* _Selected passage_:
=== Section Start ===
American businessman (1937–2021)

J. Phillip "Jack" London (April 30, 1937 – January 18, 2021) was a US naval engineer and businessman.

London was a 1959 graduate of the U.S. Naval Academy and served as a naval aviator for 12 years during the Cold War and an additional 12 years in the Navy Reserve as an aeronautical engineering duty officer. In 1972, he joined CACI International Inc as a consultant. He became CEO of CACI in 1984. London led the growth of the company as a government information technology contractor for national security missions, electronic warfare and cyber security, with some 20,000 employees in 155 locations worldwide.

He served on the boards of the Navy Memorial Foundation, the Naval Historical Foundation, and the Friends of the National World War II Memorial.
=== Section End ===
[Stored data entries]
=== Section Start ===
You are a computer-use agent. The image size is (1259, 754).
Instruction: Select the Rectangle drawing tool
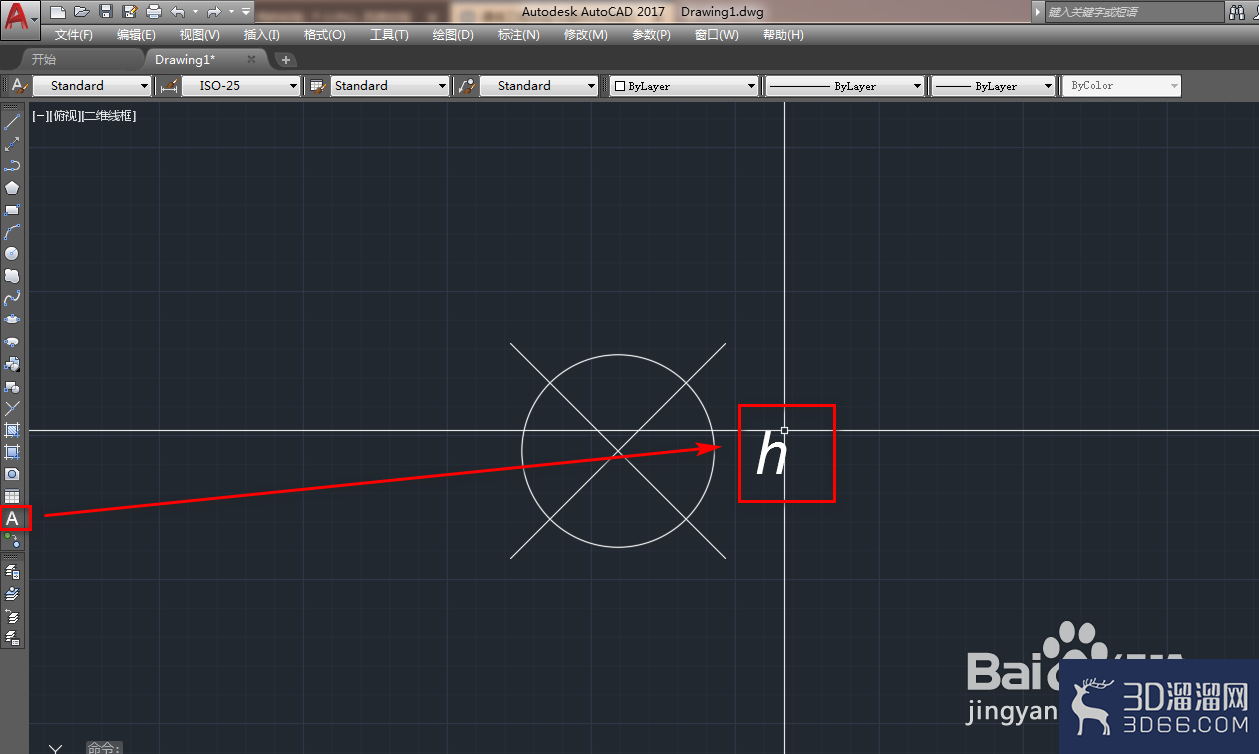[x=12, y=210]
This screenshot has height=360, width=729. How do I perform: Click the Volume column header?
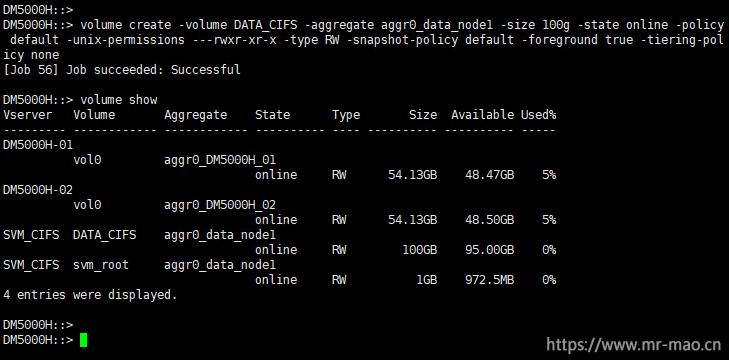pyautogui.click(x=94, y=115)
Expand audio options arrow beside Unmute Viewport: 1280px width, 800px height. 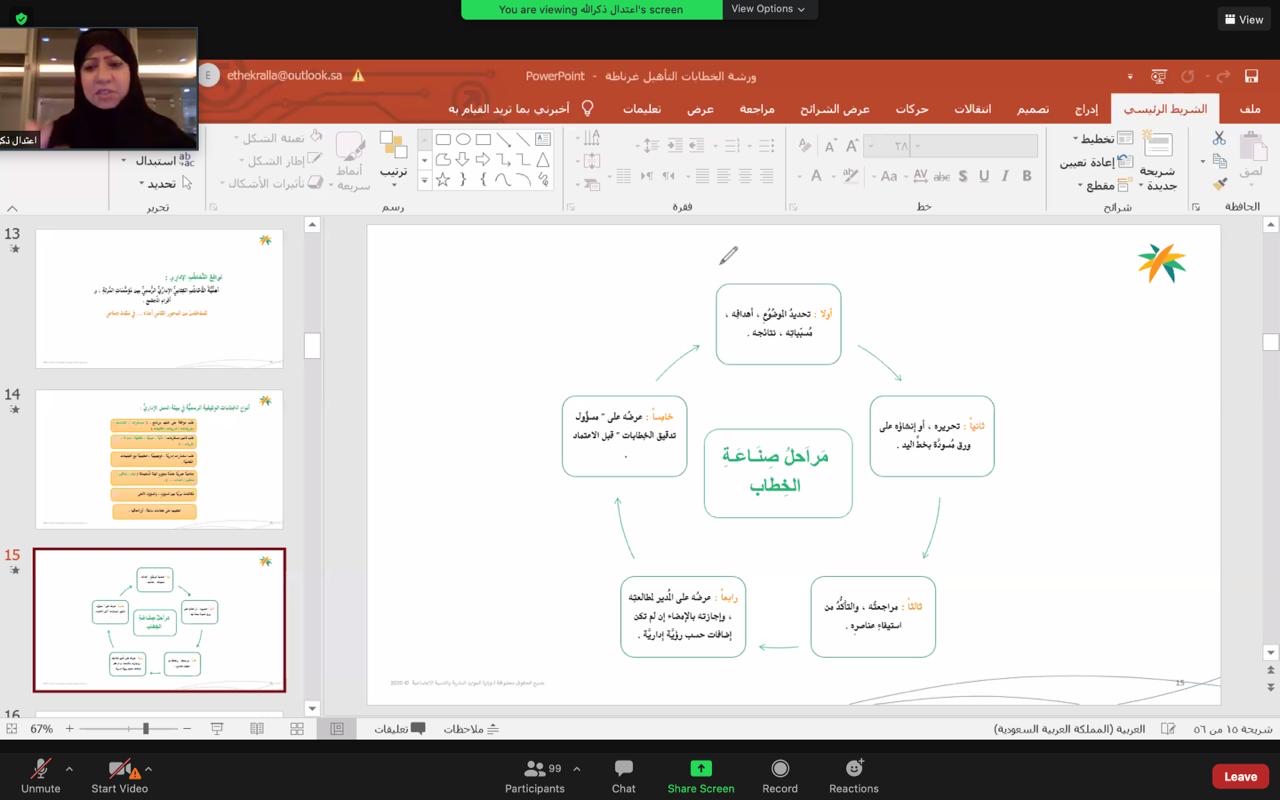tap(69, 769)
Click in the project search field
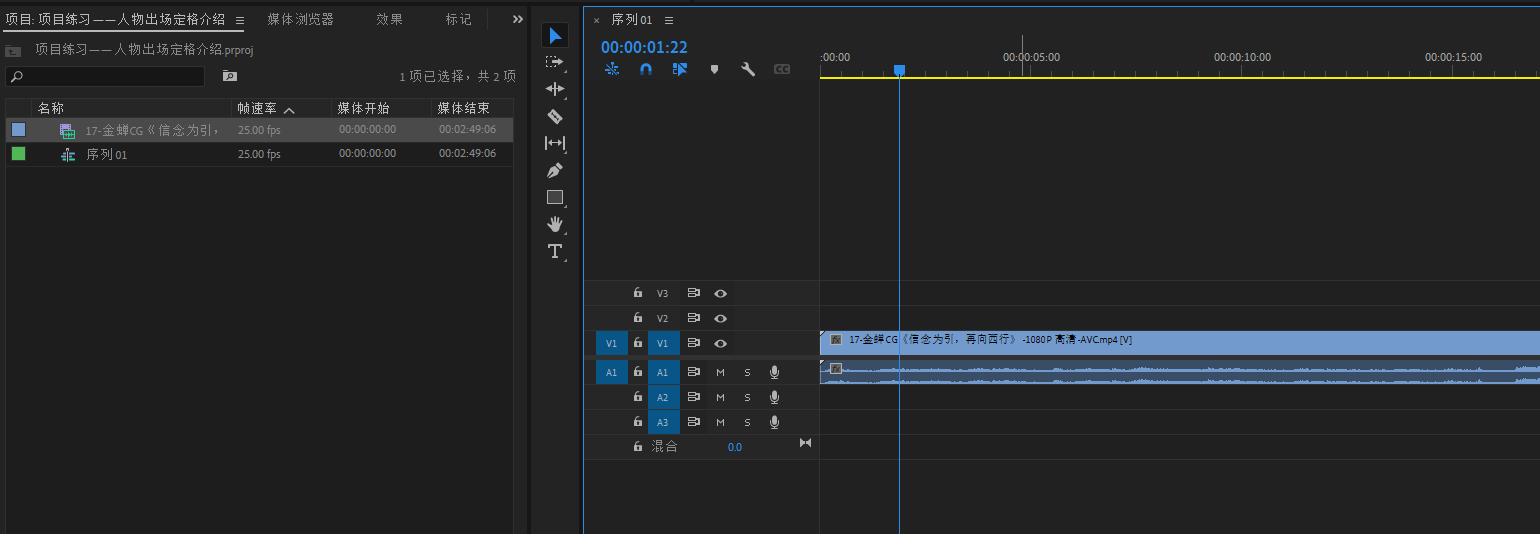Image resolution: width=1540 pixels, height=534 pixels. coord(110,76)
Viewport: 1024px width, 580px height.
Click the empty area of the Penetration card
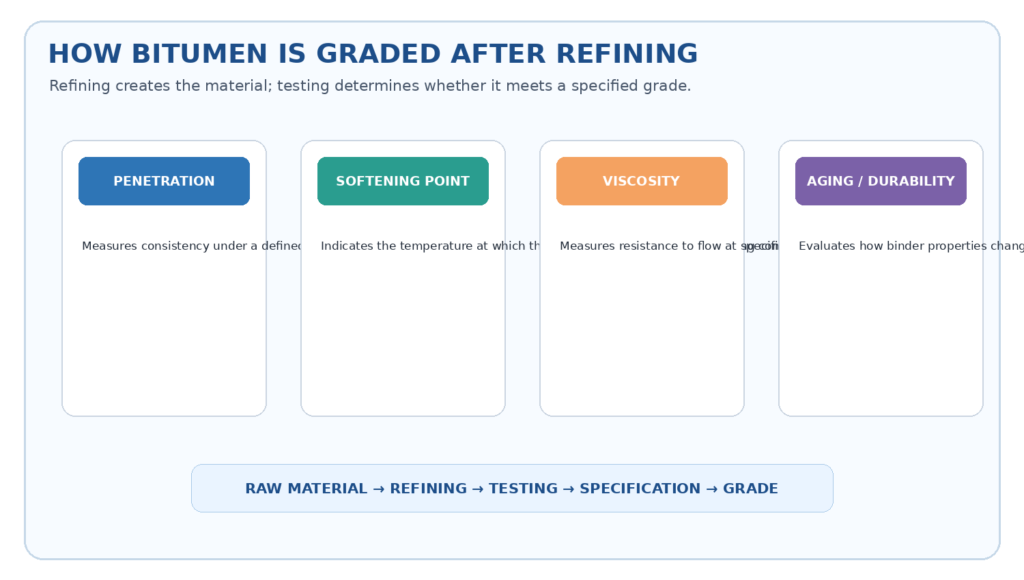[x=164, y=333]
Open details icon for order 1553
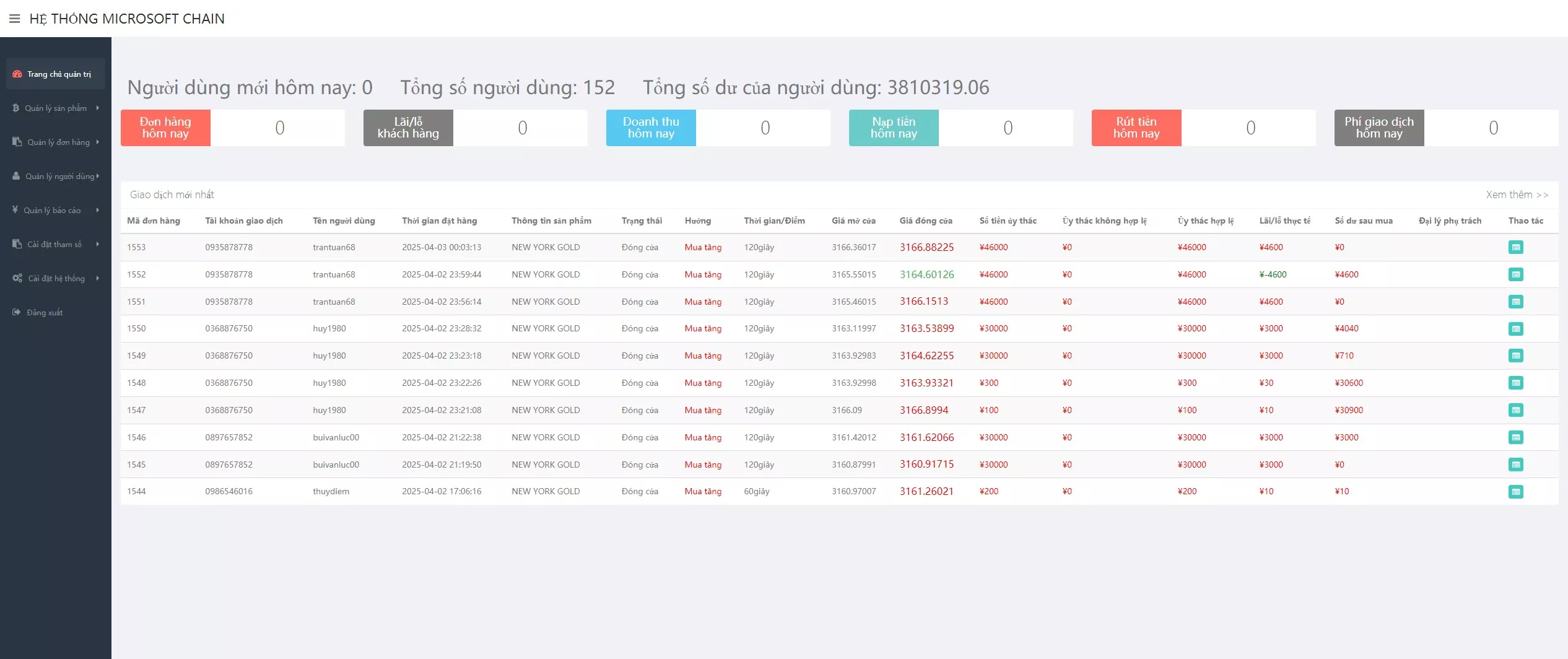This screenshot has width=1568, height=659. click(x=1515, y=247)
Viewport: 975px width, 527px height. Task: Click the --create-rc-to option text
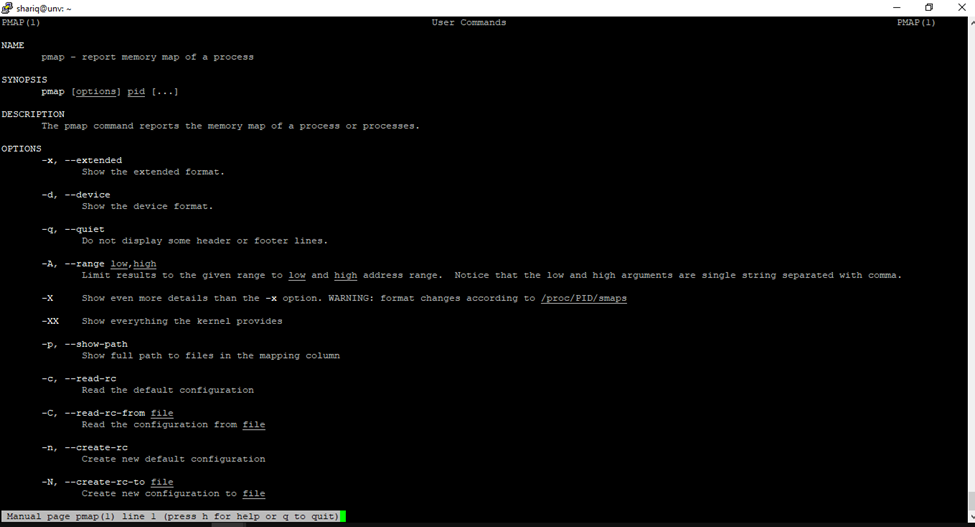pyautogui.click(x=105, y=482)
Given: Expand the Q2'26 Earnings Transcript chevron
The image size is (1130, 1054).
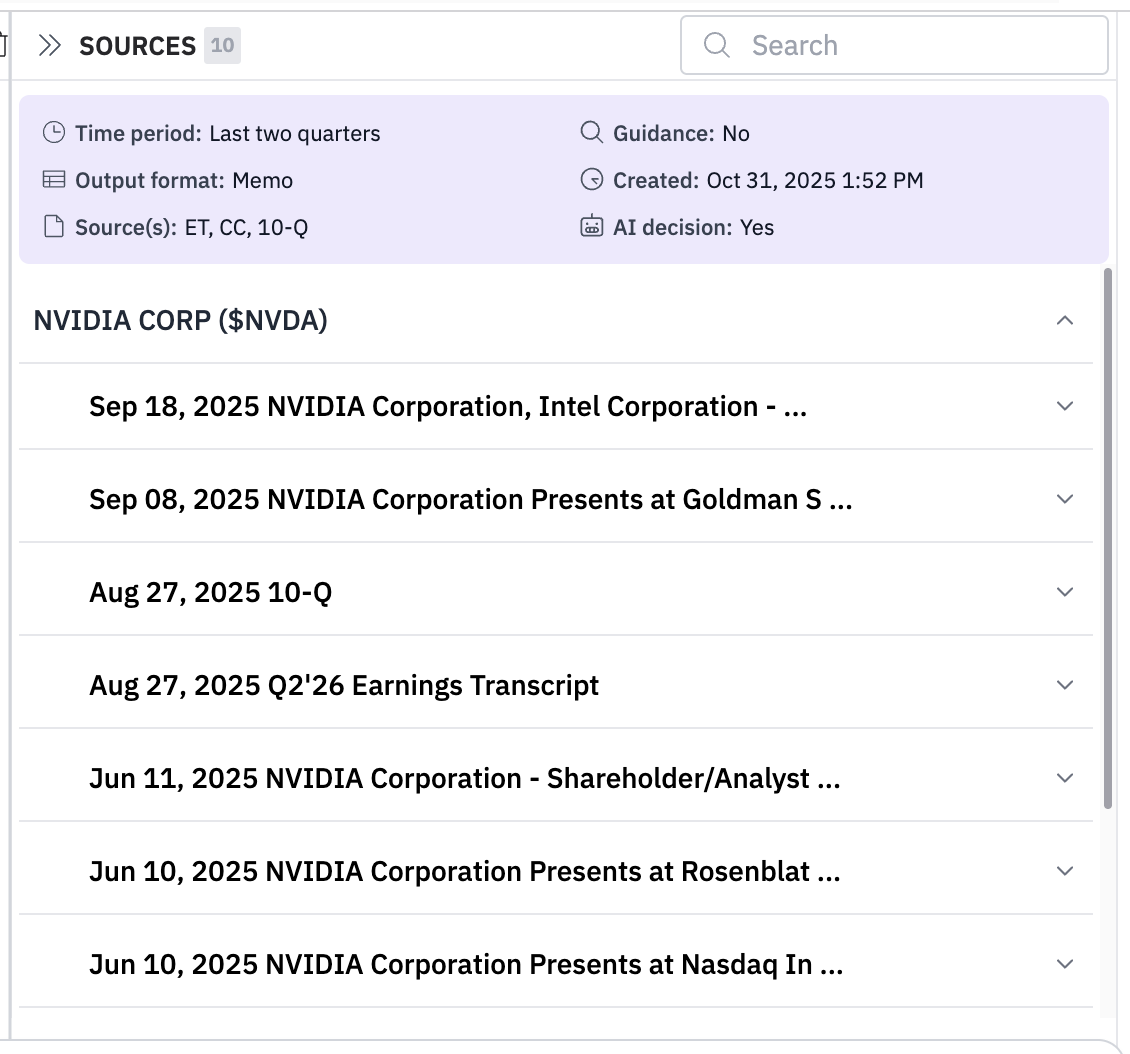Looking at the screenshot, I should coord(1065,685).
=== Section End ===
* _Work order 1_:
Decide whether each statement agrees with the text about J. Phillip London, answering yes or no and quoting the words that decide it: (a) London graduated from the U.S. Naval Academy in 1959. (b) London became CEO of CACI in 1972. (c) London served on the board of the Naval Historical Foundation.
* _Work order 2_:
According to the text about J. Phillip London, in what capacity did he join CACI International Inc in 1972?

* _Final answer 1_:
(a) Yes: "London was a 1959 graduate of the U.S. Naval Academy"
(b) No: "He became CEO of CACI in 1984."
(c) Yes: "He served on the boards of the Navy Memorial Foundation, the Naval Historical Foundation, and the Friends of the National World War II Memorial."

* _Final answer 2_:
He joined as a consultant.